At least four people have been killed by Sudanese security forces during anti-coup demonstrations near the capital Khartoum on Thursday, the civilian-allied Sudanese Central Doctors Committee (SCDC) said.
Authorities fired live rounds and tear gas to crackdown on protesters in Omdurman, about 25 kilometers northwest of the capital. A number of people had been injured and admitted into hospital.
Thousands of Sudanese demonstrators joined new protests Thursday against the army’s October 25 coup, braving tear gas, the cutting of communication links and a tight lockdown in the capital.
The protesters reached within a few hundred meters of the presidential palace in Khartoum, headquarters of military chief General Abdel Fattah al-Burhan, before troops, police and paramilitary units launched multiple tear gas canisters into the crowd.
The activists are calling for a transition to civilian rule. Witnesses reported similar anti-coup protests in Madani, south of the capital, and the cities of Kassala and Port Sudan in the east.
Civil rights activists have sustained the campaign of street demonstrations against the army’s takeover, despite a crackdown that has seen at least 48 people die in protest-related violence, according to the independent Doctors’ Committee.

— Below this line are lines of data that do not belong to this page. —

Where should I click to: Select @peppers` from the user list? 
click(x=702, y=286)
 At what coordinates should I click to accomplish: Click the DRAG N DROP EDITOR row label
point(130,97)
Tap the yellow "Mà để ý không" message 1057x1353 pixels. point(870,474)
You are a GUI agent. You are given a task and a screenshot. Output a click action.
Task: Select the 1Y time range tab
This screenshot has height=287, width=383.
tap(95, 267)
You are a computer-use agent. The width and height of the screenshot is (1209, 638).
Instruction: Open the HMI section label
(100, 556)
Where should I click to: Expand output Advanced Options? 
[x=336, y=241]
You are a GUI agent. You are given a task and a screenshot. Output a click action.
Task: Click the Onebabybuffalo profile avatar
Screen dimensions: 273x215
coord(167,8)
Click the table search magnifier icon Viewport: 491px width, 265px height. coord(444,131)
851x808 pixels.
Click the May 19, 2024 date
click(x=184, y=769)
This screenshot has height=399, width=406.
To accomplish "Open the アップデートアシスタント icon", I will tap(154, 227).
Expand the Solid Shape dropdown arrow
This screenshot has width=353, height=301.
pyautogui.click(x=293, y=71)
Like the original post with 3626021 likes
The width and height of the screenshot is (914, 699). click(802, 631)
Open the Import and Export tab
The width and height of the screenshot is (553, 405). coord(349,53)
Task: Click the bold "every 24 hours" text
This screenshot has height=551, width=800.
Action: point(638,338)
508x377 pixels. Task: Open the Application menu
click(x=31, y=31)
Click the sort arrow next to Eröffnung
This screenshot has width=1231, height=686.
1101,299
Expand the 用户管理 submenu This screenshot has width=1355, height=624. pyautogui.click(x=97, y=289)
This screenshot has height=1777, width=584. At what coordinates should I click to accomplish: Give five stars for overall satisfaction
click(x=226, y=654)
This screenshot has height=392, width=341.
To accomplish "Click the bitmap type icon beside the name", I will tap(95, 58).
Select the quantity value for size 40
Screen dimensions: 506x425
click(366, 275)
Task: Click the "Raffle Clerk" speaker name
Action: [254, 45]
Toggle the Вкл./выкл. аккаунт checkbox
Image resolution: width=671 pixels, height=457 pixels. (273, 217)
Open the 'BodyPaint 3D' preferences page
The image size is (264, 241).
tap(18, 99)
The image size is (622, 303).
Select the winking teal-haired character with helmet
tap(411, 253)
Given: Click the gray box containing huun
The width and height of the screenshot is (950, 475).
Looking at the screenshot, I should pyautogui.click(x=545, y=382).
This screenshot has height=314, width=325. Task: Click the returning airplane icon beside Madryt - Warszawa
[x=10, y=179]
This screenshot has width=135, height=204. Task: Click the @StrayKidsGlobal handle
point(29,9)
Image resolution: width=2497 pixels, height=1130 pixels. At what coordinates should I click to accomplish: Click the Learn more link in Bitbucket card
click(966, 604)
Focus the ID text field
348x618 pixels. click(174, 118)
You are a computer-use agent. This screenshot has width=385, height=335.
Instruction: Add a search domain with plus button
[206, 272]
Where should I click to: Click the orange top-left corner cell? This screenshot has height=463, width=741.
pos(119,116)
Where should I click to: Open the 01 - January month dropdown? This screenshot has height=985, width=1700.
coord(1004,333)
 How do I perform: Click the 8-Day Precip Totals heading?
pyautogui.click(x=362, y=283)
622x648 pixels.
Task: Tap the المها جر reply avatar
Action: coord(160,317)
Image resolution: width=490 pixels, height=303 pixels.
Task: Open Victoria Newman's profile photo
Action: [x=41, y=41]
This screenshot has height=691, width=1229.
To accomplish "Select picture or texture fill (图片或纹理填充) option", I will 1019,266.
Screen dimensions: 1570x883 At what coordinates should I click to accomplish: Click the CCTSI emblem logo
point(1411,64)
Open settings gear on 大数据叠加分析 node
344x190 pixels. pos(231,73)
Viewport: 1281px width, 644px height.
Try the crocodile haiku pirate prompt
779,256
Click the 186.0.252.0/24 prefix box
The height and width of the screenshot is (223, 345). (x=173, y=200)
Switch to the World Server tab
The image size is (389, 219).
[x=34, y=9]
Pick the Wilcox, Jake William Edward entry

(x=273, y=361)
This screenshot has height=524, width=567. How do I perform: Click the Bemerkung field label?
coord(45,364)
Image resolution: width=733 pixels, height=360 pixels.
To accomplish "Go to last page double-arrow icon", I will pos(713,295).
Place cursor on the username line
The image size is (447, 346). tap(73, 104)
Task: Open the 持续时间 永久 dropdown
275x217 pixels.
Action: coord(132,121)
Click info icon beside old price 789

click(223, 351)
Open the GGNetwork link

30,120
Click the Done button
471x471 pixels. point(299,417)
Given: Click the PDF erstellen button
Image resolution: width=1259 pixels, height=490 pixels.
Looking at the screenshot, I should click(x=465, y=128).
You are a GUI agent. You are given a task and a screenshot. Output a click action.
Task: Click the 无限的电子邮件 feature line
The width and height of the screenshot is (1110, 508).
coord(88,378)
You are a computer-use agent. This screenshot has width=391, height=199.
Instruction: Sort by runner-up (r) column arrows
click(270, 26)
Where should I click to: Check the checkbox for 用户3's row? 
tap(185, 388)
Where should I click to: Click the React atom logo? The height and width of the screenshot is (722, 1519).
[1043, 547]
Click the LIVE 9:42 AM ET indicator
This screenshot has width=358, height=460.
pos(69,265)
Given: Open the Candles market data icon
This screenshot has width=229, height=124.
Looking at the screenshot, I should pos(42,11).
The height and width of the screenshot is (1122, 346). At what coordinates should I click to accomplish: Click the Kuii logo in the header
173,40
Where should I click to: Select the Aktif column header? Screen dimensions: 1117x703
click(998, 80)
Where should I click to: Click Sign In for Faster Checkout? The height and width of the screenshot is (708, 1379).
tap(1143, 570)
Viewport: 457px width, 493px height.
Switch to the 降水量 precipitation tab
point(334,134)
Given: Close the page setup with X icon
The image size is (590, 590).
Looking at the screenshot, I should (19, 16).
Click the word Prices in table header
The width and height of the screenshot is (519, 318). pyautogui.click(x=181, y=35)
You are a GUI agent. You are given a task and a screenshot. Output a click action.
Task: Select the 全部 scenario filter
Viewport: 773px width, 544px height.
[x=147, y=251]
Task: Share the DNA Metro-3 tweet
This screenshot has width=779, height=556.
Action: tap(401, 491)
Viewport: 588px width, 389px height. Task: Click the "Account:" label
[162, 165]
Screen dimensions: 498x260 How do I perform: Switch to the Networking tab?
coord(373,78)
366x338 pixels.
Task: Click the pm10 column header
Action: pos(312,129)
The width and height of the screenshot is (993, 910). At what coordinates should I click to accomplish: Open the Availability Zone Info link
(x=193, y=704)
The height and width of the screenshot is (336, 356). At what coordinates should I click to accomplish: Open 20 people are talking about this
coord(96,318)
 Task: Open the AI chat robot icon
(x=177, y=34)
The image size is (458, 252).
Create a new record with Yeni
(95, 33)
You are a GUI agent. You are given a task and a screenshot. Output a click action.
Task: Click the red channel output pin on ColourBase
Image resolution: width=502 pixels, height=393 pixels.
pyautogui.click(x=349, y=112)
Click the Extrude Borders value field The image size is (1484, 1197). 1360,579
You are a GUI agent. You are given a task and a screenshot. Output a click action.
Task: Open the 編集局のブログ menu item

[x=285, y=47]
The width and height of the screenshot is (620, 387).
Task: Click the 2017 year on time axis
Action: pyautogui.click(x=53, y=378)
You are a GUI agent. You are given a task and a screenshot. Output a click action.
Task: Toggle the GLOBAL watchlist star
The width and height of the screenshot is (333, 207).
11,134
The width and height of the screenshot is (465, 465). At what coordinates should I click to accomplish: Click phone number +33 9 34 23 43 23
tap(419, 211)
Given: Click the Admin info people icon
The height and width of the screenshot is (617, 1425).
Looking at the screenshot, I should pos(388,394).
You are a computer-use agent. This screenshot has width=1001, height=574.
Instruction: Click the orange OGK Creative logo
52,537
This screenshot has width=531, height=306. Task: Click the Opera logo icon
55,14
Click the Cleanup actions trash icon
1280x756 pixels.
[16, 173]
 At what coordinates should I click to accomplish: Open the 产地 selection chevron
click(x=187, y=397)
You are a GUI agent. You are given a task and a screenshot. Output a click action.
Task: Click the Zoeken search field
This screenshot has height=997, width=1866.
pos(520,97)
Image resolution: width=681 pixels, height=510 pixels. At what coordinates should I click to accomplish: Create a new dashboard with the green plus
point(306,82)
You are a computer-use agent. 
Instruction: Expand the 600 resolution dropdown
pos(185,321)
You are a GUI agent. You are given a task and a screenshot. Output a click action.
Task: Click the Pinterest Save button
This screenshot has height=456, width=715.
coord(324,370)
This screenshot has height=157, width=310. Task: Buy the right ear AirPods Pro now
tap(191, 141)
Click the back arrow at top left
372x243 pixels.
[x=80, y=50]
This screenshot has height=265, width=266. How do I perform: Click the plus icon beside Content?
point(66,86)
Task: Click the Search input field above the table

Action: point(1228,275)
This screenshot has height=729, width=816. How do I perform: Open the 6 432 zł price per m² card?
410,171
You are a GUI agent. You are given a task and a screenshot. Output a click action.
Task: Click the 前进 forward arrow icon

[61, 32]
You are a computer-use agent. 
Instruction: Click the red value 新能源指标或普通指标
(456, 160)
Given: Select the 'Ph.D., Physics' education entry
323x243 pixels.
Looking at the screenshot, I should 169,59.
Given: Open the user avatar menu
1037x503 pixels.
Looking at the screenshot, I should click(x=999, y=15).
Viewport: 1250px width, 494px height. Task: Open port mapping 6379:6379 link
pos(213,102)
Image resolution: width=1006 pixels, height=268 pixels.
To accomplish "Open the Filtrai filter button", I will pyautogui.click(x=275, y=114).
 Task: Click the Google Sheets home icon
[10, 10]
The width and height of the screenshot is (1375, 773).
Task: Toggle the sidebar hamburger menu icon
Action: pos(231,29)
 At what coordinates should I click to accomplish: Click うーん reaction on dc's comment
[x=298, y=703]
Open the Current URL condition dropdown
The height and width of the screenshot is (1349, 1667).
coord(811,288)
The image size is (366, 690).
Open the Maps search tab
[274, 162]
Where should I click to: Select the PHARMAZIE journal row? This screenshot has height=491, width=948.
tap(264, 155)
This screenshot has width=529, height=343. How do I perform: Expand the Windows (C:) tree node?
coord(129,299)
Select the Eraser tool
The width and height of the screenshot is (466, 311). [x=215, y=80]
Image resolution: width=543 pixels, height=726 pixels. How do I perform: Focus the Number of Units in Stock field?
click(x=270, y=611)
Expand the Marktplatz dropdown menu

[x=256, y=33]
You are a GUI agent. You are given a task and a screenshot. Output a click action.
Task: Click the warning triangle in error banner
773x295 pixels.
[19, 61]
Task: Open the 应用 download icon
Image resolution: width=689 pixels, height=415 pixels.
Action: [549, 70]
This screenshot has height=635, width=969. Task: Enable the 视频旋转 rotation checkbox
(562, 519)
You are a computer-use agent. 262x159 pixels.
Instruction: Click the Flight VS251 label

The security forces had deployed in strength across Khartoum in anticipation of Thursday’s anti-coup demonstration.
Army and police patrols criss-crossed the streets, while shipping containers blocked the Nile bridges that connect the capital with its northern suburbs and its twin city Omdurman.
The bridges were blocked off for the last protests on December 26, when tens of thousands took to the streets.
Ahead of Thursday’s protests, new surveillance cameras had been installed on the major thoroughfares along which demonstrators were due to march. For the first time, authorities also cut all phone lines, both international and domestic.